TEXT
- Google officially launched the first Android 11 beta today.
- There doesn’t appear to be too much difference between this and the previous Android 11 DP4. However, we are still investigating.
- Unfortunately, the new Android 11 beta is not yet compatible with any non-Pixel smartphones.
Today, Google officially launched the first Android 11 beta. This marks the end of the developer preview cycle and the beginning of the beta cycle, which is the pre-requisite program to the stable launch.
Usually, Google would have a big event to announce the launch of something like the first Android 11 beta. However, the COVID-19 pandemic squashed those plans. Google eventually decided to have an online-only event instead, but then those plans were also squashed by the ongoing protests related to the death of George Floyd.
Now, Google has simply launched the Android 11 beta in tandem with some informational websites and videos. The company says this will allow people to “consume at your own pace when the time is right for you.” It’s not as splashy as a big launch event, but it’s the best the company could make of several bad situations.
First Android 11 beta: What’s new?
So far, there doesn’t appear to be too much difference between the previous Android 11 DP4 and today’s Android 11 beta. We are currently getting the beta installed on our own devices and will be able to investigate any new features and goodies Google may have introduced. For now, though, all we have to go on is Google’s own announcement, and there’s nothing there that we haven’t already seen.

WHAT TO DO
- A) Answer these questions using the Android 11 beta article:
(i) What cycle did the launch of the first beta bring to an end?
(ii) What ended Google's plans for an online-only event?
(iii) Which smartphones is the new beta not yet compatible with?
- B) Pick up the Android 11 beta article after its last sentence and continue it in the same voice.

RECORD EXCERPTS
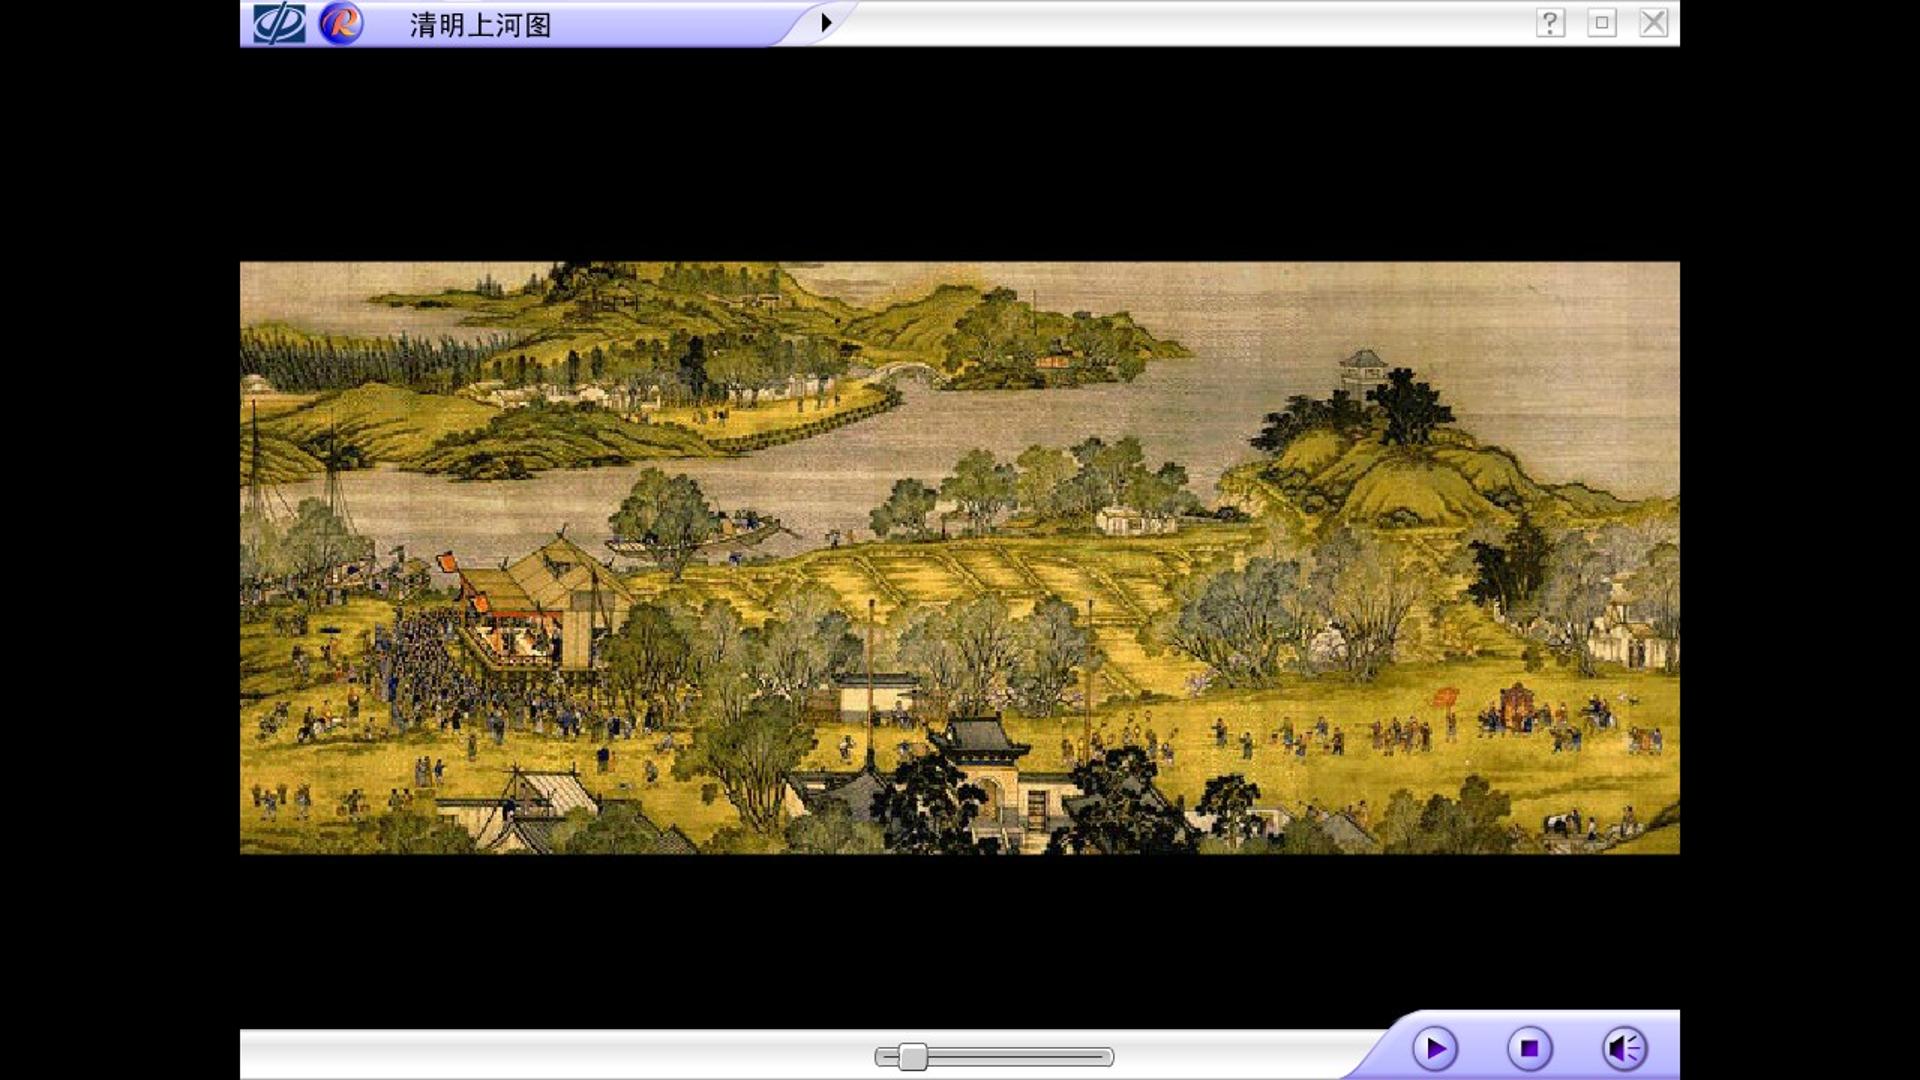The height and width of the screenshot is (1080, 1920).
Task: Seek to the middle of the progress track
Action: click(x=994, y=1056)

--

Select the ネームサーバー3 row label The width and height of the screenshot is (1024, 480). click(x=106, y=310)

RESPONSES TO THE TASKS
- A)
(i) The developer preview cycle.
(ii) The ongoing protests related to the death of George Floyd.
(iii) Any non-Pixel smartphones.

- B)
You can check out our running roundup of the newest Android 11 features on the way, but the biggest changes will be easier access to conversation notifications, enhanced user privacy and security options, and better control over the other devices you usually connect to your phone.
Now, for the bad news: if you were looking forward to installing the first Android 11 beta on a non-Pixel phone, you are out of luck for now. The new beta will work on the most recent Pixel phones but no other devices are supported yet. This is a major shift from last year when we saw nearly two dozen phones from many of the most popular smartphone OEMs see beta support for Android Q. Check out our full brief on this here.
The good news is that a source familiar with Google’s plans confirmed to us that other devices will see Android 11 beta support. We just don’t know which ones or when support will begin.